# Upper C, Pumphouse to Radium 3-28-22



## DenverTookMyWater (Nov 16, 2021)

My buddy and I took one for the team and went to see if the Upper C is open yet.
It's open, but only for those that want to work for it. 3 foot ice shelves along most of the canyon and Needle's Eye still has a 5-6 foot ice bridge across the river. Only the top two or three feet of Needle's Eye rock is visible above the ice.


----------



## class 3 felon (May 14, 2008)

Thanks for the report. Looks like another week of skiing is in order.


----------



## DenverTookMyWater (Nov 16, 2021)

class 3 felon said:


> Thanks for the report. Looks like another week of skiing is in order.

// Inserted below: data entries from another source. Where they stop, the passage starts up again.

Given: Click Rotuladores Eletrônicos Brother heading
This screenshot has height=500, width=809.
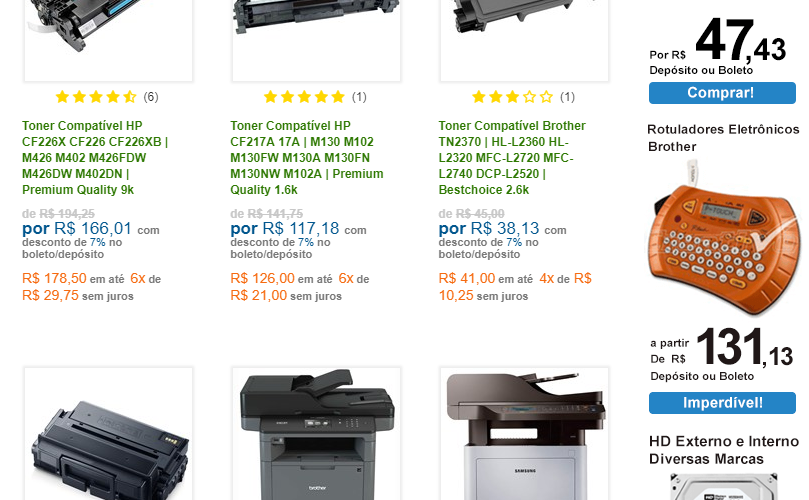Looking at the screenshot, I should pos(723,138).
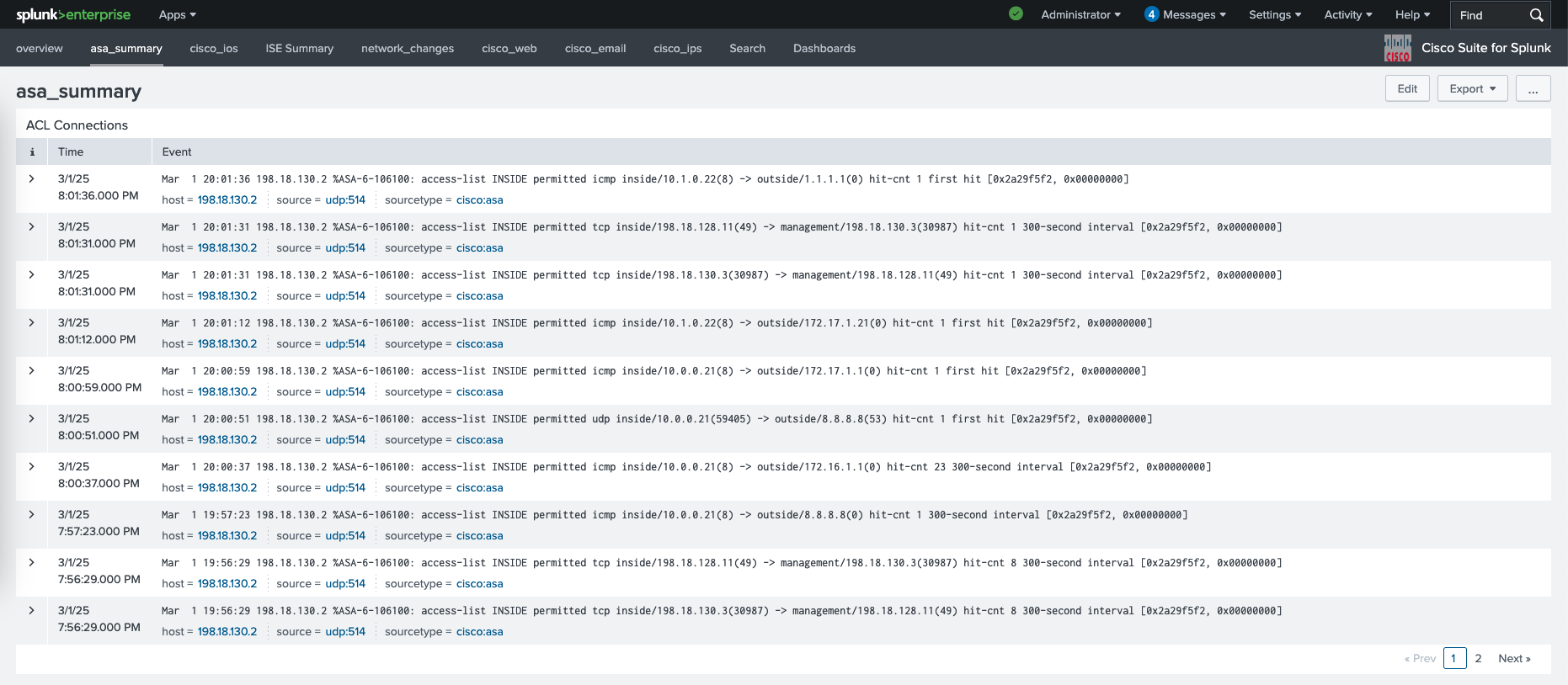
Task: Expand the 8:00:51.000 PM event row
Action: tap(32, 419)
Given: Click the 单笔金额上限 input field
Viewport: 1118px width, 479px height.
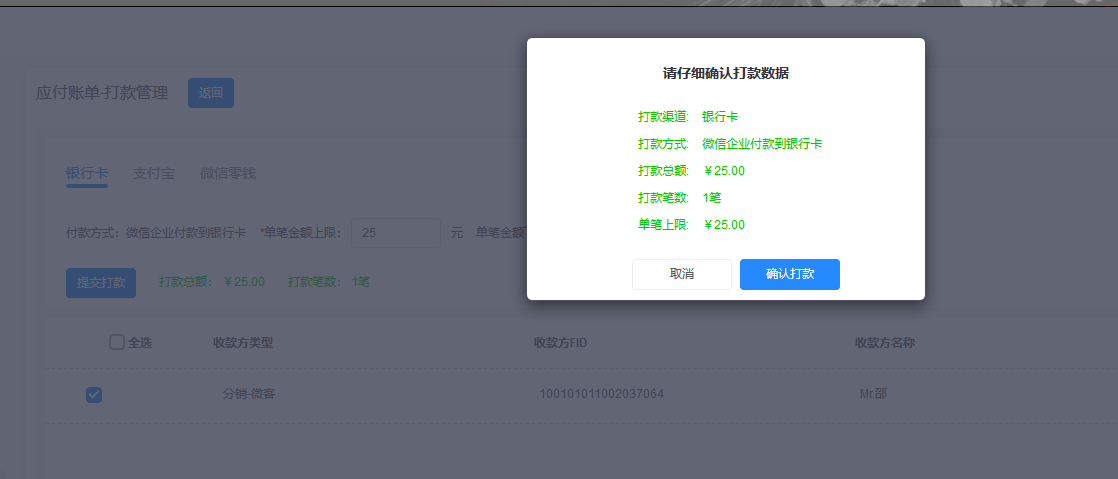Looking at the screenshot, I should pyautogui.click(x=395, y=233).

Yeah I'm not sure a big wood boat would be quite as easy portage as that phatcat.


----------



## craven_morhead (Feb 20, 2007)

We have different definitions of "open" if that ice bridge spans the whole river.


----------



## Acheron (Apr 5, 2021)

Wow! Great pics, thanks!


----------



## jberg421 (Jul 19, 2020)

Thanks for the beta gang.


----------



## VailGeek (Jun 26, 2021)

Thanks! What a mission!!! Well done, glad you stayed safe.


----------



## kennardfly (Apr 27, 2020)

How was the Radium boat ramp?


----------